À partir de 1967 il revient définitivement en Alsace. Mais face à sa province natale, il reste distant et sceptique et confie : « Je suis né dans ce pays, j’aime ses forêts, ses rivières ; je me permets de dire parfois : la flore oui, la faune non ».

Maxime Alexandre meurt à Strasbourg le 12 septembre 1976. Homme de deux guerres, de deux langues et d’une double « religion », Maxime Alexandre n’a su trouver nulle part sa place. Il est resté « sans feu ni lieu », « étranger parmi les surréalistes, étranger parmi les communistes (et les athées), étranger parmi ses compatriotes, étranger parmi ses coréligionnaires… » Comment s’étonner dès lors que l’histoire du juif errant n’ait cessé de préoccuper le poète qui en a écrit une pièce de théâtre : Jamais je ne m'arrête - Ni ici ni ailleurs ; - Par beau ou mauvais temps - Je marche incessamment.

Christophe DAUPHIN

(Revue Les Hommes sans Epaules).

 

Œuvres de Maxime Alexandre, Poésie : Zeichen am Horizont (Beresniak, 1924), Mes respects (H.C 1931), Le Corsage (Éditions Surréalistes, 1931), Le Mal de Nuit (Corréa 1935), Sujet à l’amour (G.L.M. 1937), La loi mortelle (Sagesse 1939), Naissance d’Aphrodite (Éditions Les Iles-de Lérins, 1941), Les yeux pour pleurer (Le Sagittaire 1945), Durst und Quelle (Bodensee-Verlag 1952), La Peau et les Os (Gallimard 1956), L’Enfant de la Terre, illlustré par Jean Arp (P.A.B. 1965), L’Oiseau de papier, illustré de Jean Arp (Rougerie, 1972), Circonstances de la Poésie, choix de poèmes (Rougerie, 1976), Portrait de l’auteur (Rougerie, 1978), Das Meer sang fern von uns (Henssel Verlag, Berlin, 1984).

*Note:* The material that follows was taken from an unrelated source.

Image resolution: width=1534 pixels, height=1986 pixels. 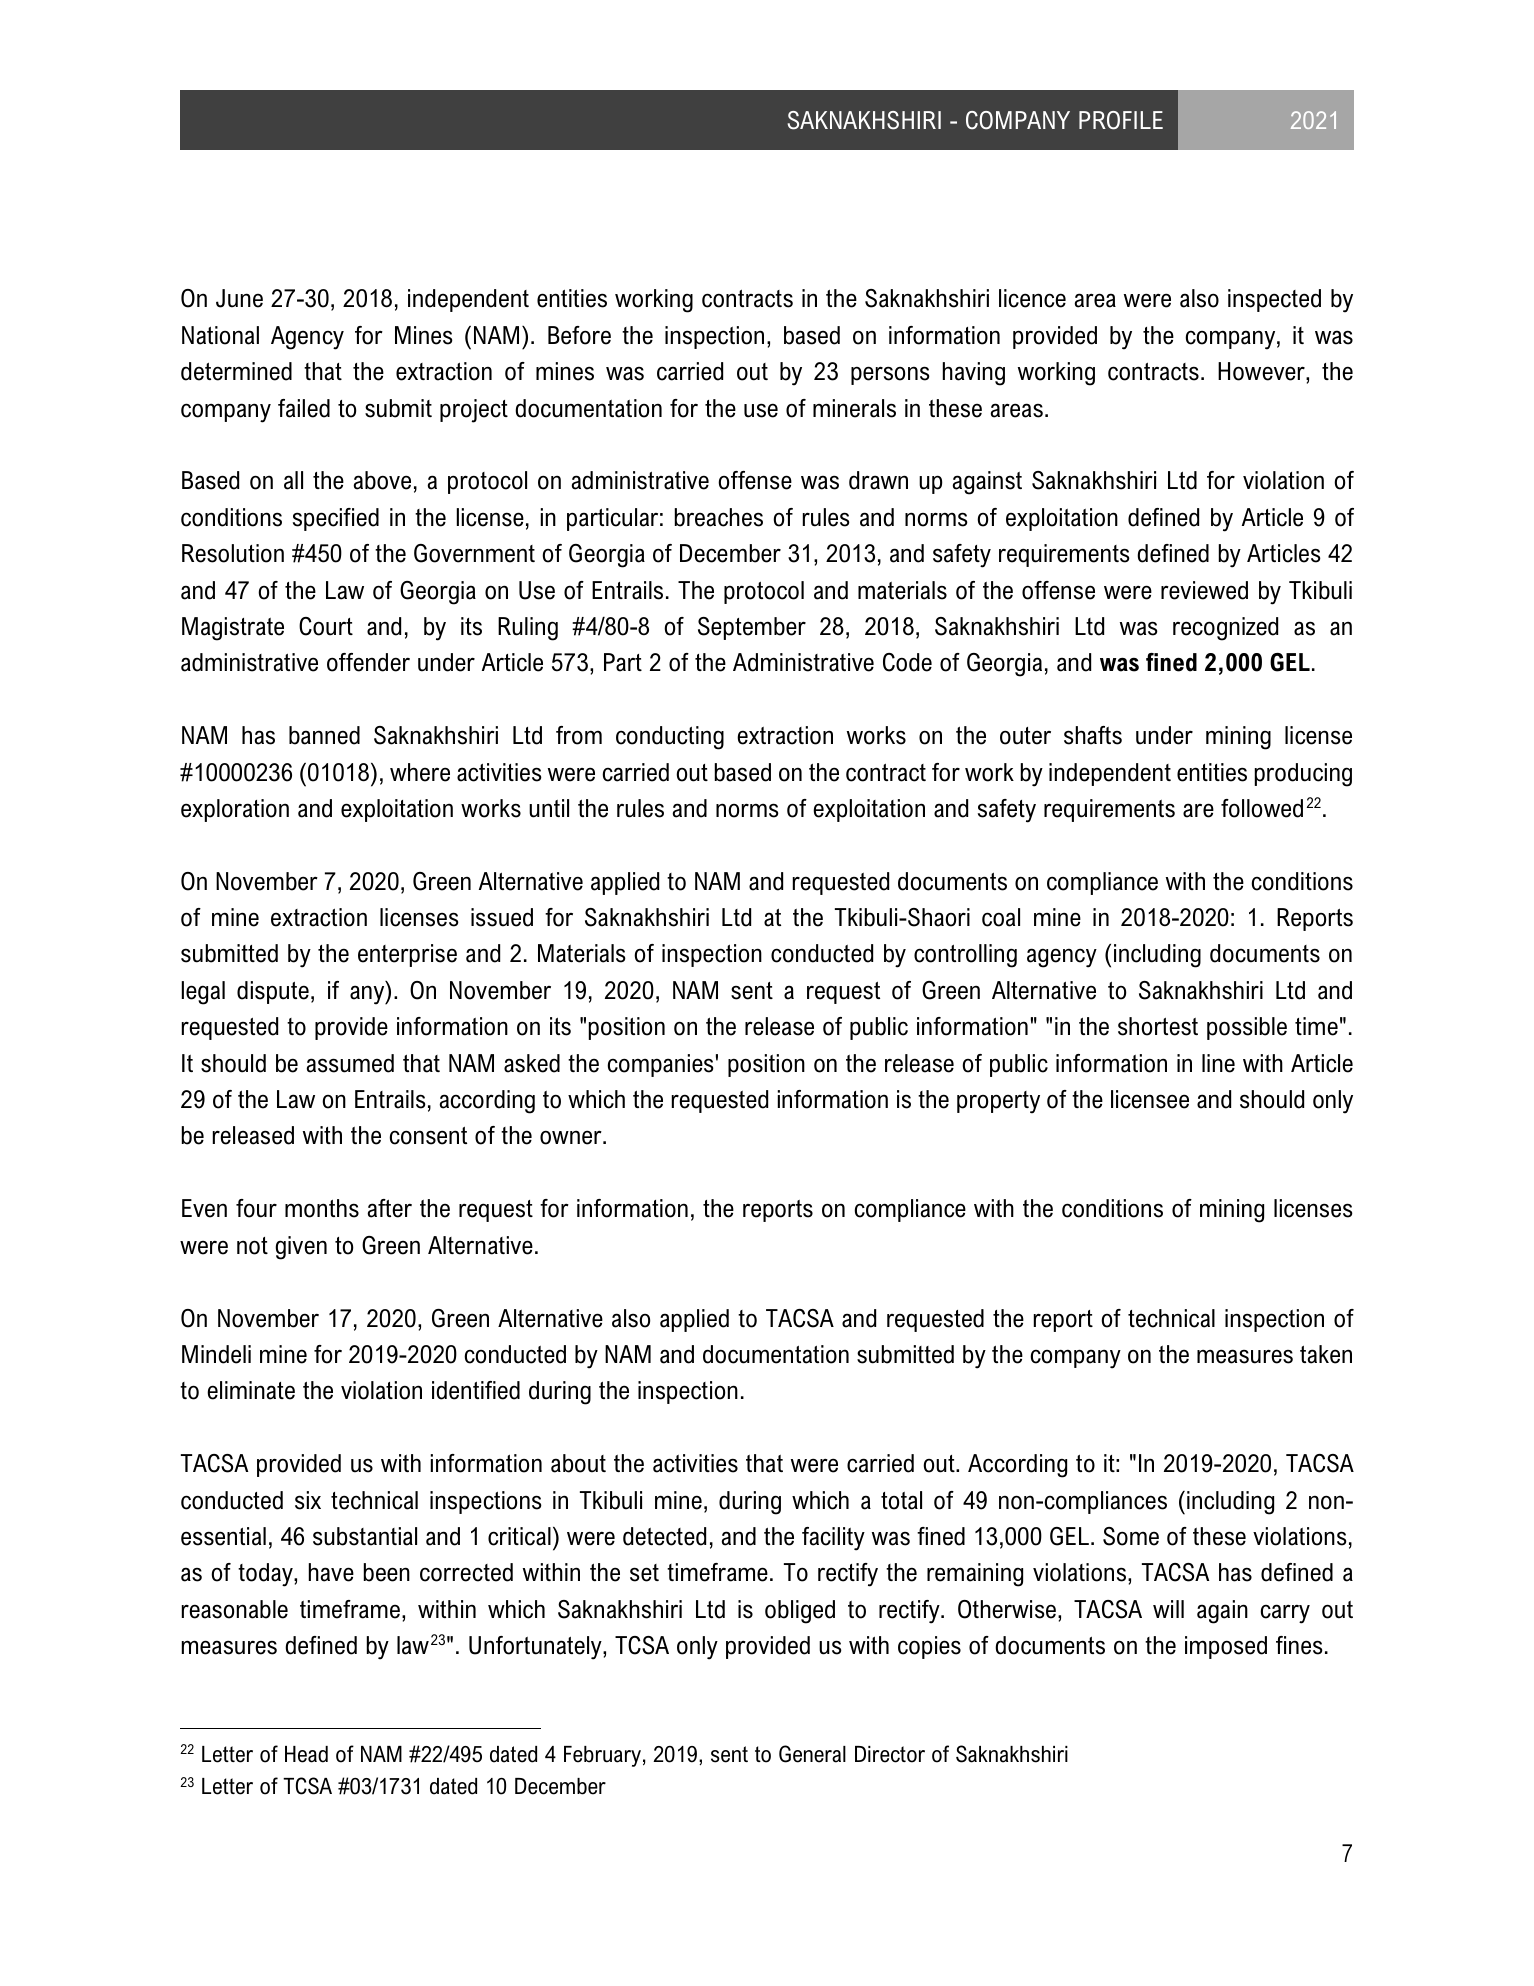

Prose : Les Desseins de la liberté (HC, 1927), Secrets (H.C 1932), Mythologie personnelle (Denoël 1934), Cassandre de Bourgogne (Corréa 1939), Hölderlin le Poète (Robert Laffont 1942), P.R., Présumé Révolutionnaire (Le Sagittaire 1945), L’amour Image (Le Sagittaire 1946), Sagesse de la Folie (H.C 1952), Juif catholique (Les Éditions du Cerf 1965), Mémoires d’un Surréaliste (La Jeune Parque 1968), Journal 1951-1975 (José Corti, 1976).

Théâtre : Le juif errant (Gallimard 1946), Le diable et sa grand-mère (Rougerie, 1979).

Essais : Histoire de la littérature allemande (Gallimard, tome II de l’Encyclopédie de la Pléiade, 1957), Histoire de la littérature alsacienne (Gallimard, tome III de l’Encyclopédie de la Pléiade, 1958), Les Romantiques allemands (Gallimard, La Pléiade, 1963).

À consulter : Le cinquantenaire du surréalisme, Maxime Alexandre vu par ses amis (H. Fagne, 1975), Maxime Alexandre, Sans feu ni lieu (Langues et cultures régionales n°12, 1989), Maxime Alexandre, un surréaliste sans feu ni lieu (revue Mélusine n°18, L’Âge d’Homme, 1996).